El Juzgado de Familia de Monteros, Argentina, ha desestimado la solicitud de un hombre que buscaba anular el reconocimiento legal de su hijo, a pesar de que pruebas de ADN confirmaron la falta de vínculo biológico. La decisión judicial se basa en la premisa de que el vínculo jurídico debe prevalecer, considerando las circunstancias del reconocimiento y el vencimiento de los plazos legales para impugnarlo.
El demandante argumentó que fue inducido a error por la madre del menor, sin embargo, el tribunal determinó que el hombre ya tenía dudas sobre su paternidad antes del nacimiento del niño, debido a una separación temporal y a la existencia de otras relaciones de la madre.
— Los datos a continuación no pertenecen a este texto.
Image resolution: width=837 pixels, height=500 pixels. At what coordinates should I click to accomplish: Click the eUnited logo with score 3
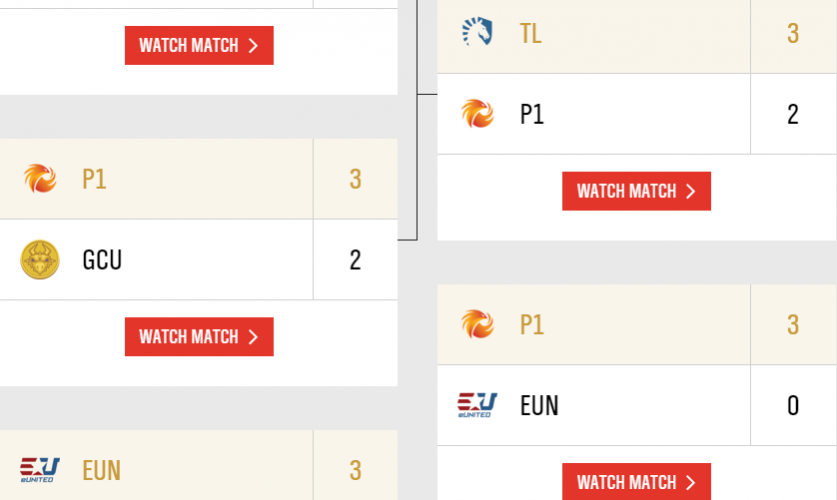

La sentencia concluyó que, dado que el reconocimiento se realizó de manera voluntaria y con conocimiento de la incertidumbre, cualquier error atribuido a la negligencia del demandante no es suficiente para justificar la nulidad del reconocimiento.
En cuanto a los plazos legales, el fallo destacó que la impugnación fue presentada de forma extemporánea, ya que el demandante había tenido dudas sobre su paternidad desde el embarazo. La resolución judicial busca evitar que el niño quede en una situación de desprotección y orfandad jurídica, manteniendo así el estado de familia ya establecido.
La magistrada subrayó la importancia de proteger la identidad del menor en medio de disputas entre adultos, afirmando que “la identidad no se limita a la verdad biológica, sino que también incluye la estabilidad de los vínculos y la continuidad de la biografía del niño”. El dictamen advierte que convertir la identidad del menor en un objeto de litigio tras años de incertidumbre podría afectar su desarrollo psíquico y su posición social.
Como resultado de esta resolución, el tribunal ha ordenado el establecimiento de una pensión de alimentos provisional que el demandante deberá abonar, calculada según el Índice de Crianza vigente para la edad del niño. Además, se ha impuesto a ambos progenitores la obligación de pagar una indemnización económica significativa al menor, como compensación por la vulneración de su derecho a la identidad durante el proceso.